In case you’re not familiar with it, or Mr Herring generally, it’s quite an interesting set up – or, if you prefer, ‘business model’ for a show. It’s recorded live in London before an audience who’ve paid the nominalish amount of £10, and then released, without editing, the next day to download for free.

Herring’s been on TV and radio sporadically over the years, but he’s kept working steadily in a variety of areas since his TV shows have failed to be recommissioned, and in the last couple of years he’s started doing podcasts for free – firstly with writer Andrew Collins and then the above-linked AIOTM (as he insists on calling it) – and he seems to be doing all right as a result; his stand-up tours sell well, and I think he was on Never Mind The Buzzcocks on BBC2 the other week. Which probably helps pay the bills, while he carries on doing a job he enjoys.

Anyway, whilst the final show – by Herring’s own admission – contains so many in-jokes as to be almost meaningless to a first-time listener, I’d recommend the series as a whole; it is, as I say, free, and whilst the unedited nature of it means it’s pretty rough round the edges a lot of the time, there are a lot of jokes in the show, as well as (warning) a lot of imaginative profanity.

Mrs Soanes and I were at the live recording on Monday night, and I’d say that, despite (perhaps even because of?) its shameless self-indulgence, it was probably the best of the run, as it contained so many payoffs and callbacks to previous episodes, all tied together in quite a clever way. And some turns of phrase which were both shockingly rude and impressively colourful.

Not one for granny, then, but I’d say it’s certainly worth the muscle involved in a bit of clicking and downloading.

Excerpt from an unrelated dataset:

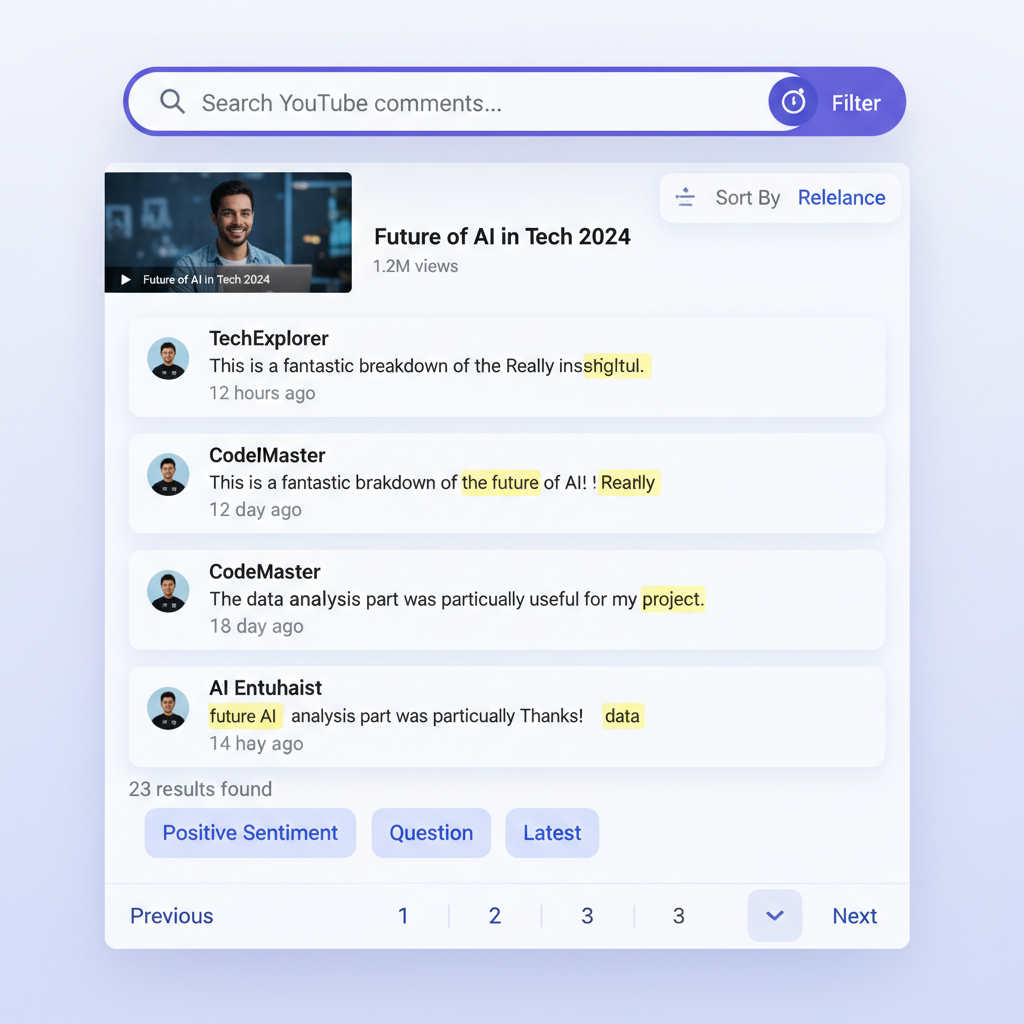Click the sort lines icon

pyautogui.click(x=685, y=197)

Curling Up With A Script Which Won’t Curl Up At The Edges

Sir Arthur Conan Doyle – himself no slouch in writing terms – once observed that “Mediocrity knows nothing higher than itself, but talent instantly recognizes genius”, so with that in mind, I’d point you towards an opportunity to learn about writing, by learning from people who are … well, let’s say they’re doing pretty well at it.

Via this link, you can download a slew of PDFs for films which are tipped to win Oscars. For free. Yes, free.

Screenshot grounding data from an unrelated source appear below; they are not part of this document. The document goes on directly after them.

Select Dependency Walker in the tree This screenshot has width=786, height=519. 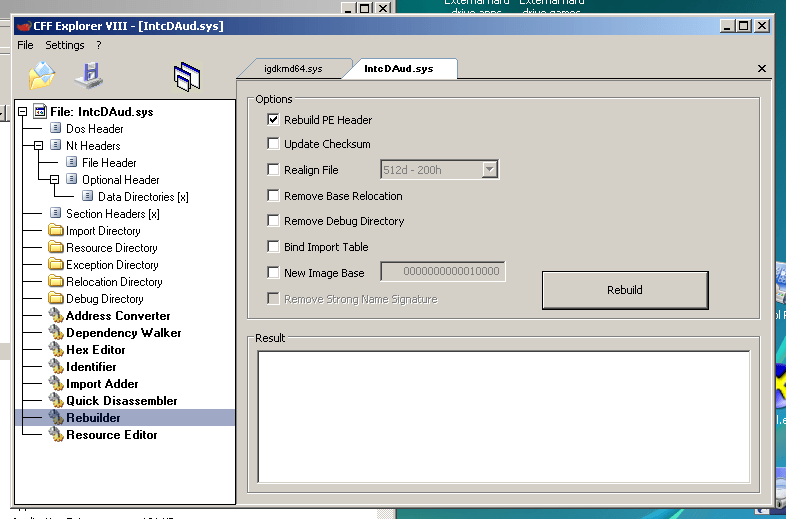click(x=123, y=333)
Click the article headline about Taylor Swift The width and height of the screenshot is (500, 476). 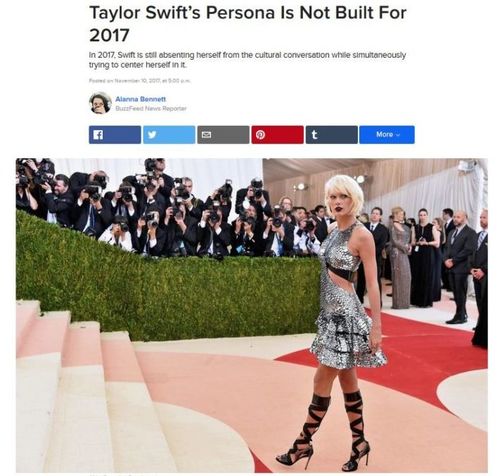click(248, 24)
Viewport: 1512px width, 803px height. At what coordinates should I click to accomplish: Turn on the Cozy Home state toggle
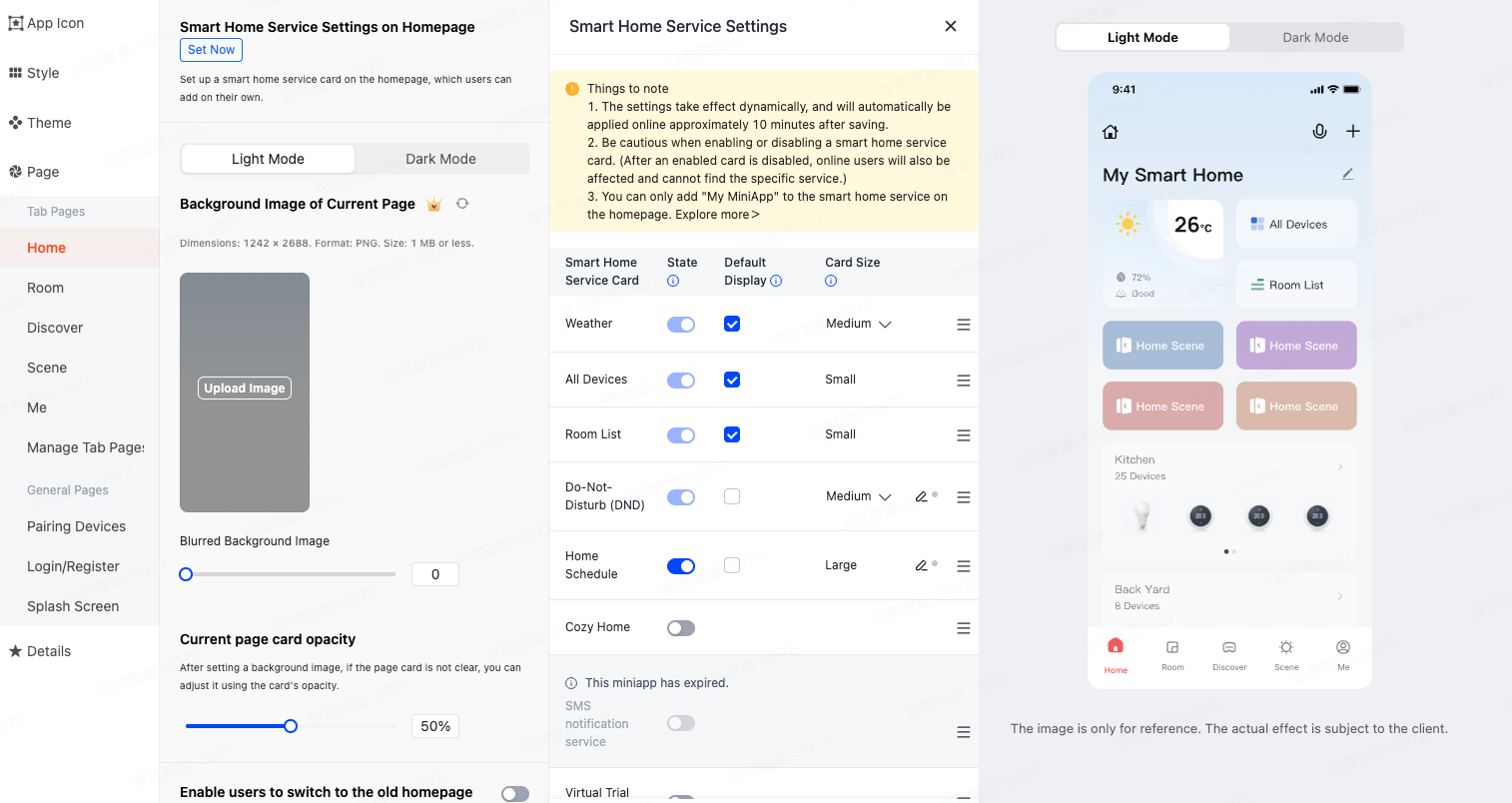click(x=681, y=628)
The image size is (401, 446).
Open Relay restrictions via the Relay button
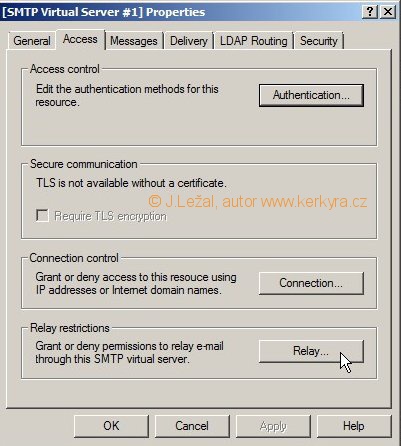tap(311, 351)
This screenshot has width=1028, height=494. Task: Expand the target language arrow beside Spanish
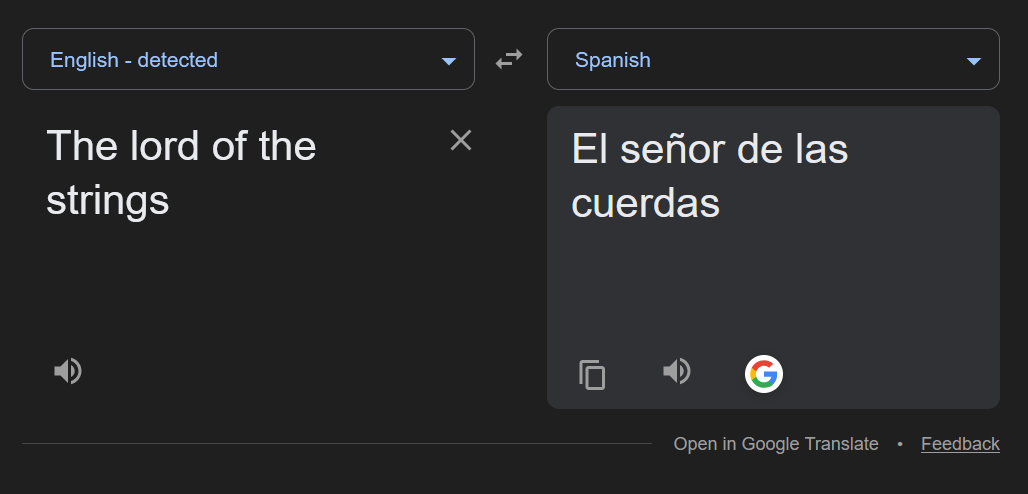[973, 61]
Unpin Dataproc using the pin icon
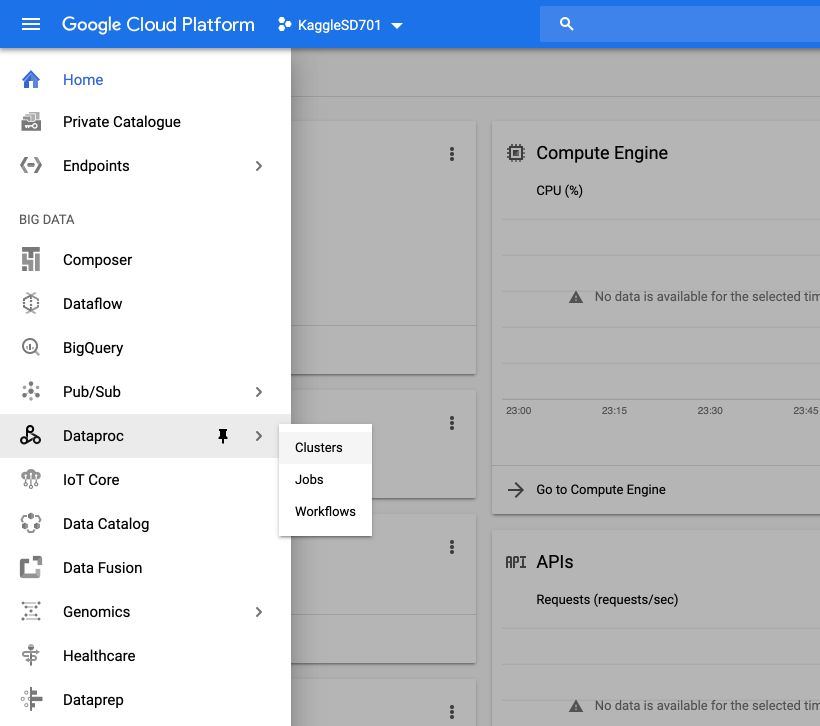Viewport: 820px width, 726px height. (223, 436)
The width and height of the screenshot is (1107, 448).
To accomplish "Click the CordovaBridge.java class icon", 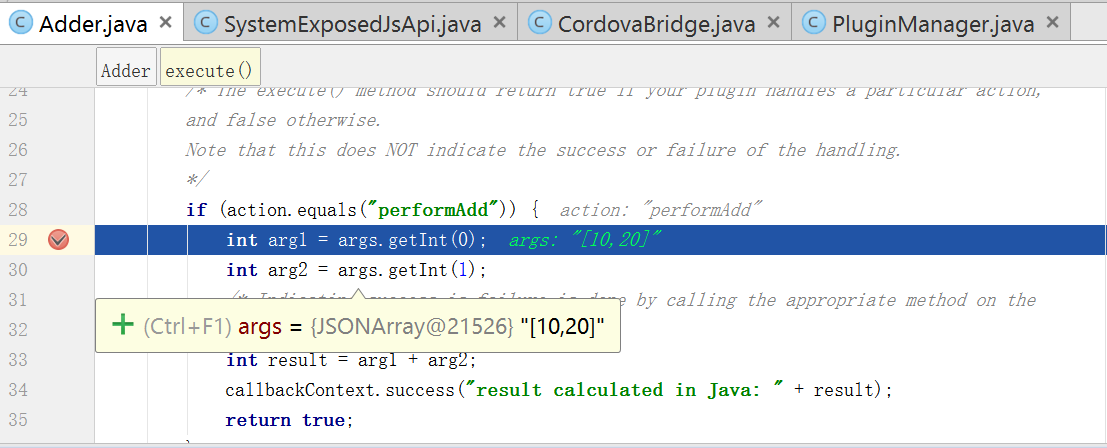I will [539, 23].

So get clicking and right-clicking, and you can see how it was done in films like Moon, Coraline and The Imaginarium of Doctor Parnassus.

Can’t hurt, after all…

See The TV Show, Read The Script (This Offer Valid Today Only)

I’ve only just spotted it, so there’s not much time for you to take this up, but better late than never and all that, eh ?

My point is: you can download the Doctor Who episode ‘Partners In Crime’ from iTunes for nought pence by clicking here, though that offer expires at midnight tonight, so be swift.

And then, by way of wandering backstage after the show has finished and everyone has gone home, you can download a copy of the script from here and see how it was all done.

I think it’s a pretty decent episode, even if the scene where the Doctor and Donna are miming to each other always reminds me of the pictured ‘reunion’ from Halloween H20

Sort-Of Free Comedy CD

If you’re a fan of the work of Peter Cook and Dudley Moore (I’m talking about the more mainstream stuff here, not Derek and Clive…), then you might be interested in this offer via the Chortle website.

For £1.99, you can get a CD of their sketches ‘n’ stuff – and that CD itself is nominally free, that’s the postage charge.

Not a bad deal, I’d say (oh, and there are other CDs on that link at reduced prices too). Worth a look.

Besides, it gives me the opportunity to post this photo of the lovable duo.

Free Copy Of The Bookseller

Well, kind of.

In the light of the current post service strikes, publishing industry magazine The Bookseller has decided to go all high-tech to get round the non-delivery problem, and so has made the latest issue (cover-dated today) available online.

You can read it on your screen, or download it as a PDF, by clicking here.

So, don’t go sayin I never gives you nuffink never not ever, awright?

I do apologise, I think living in London’s East End is starting to get to me.

I’m assuming they don’t make it available this way every week, mind. And as we all know, when I make an assumption, I make an ass of you and umption… hmm, that’s not right, is it?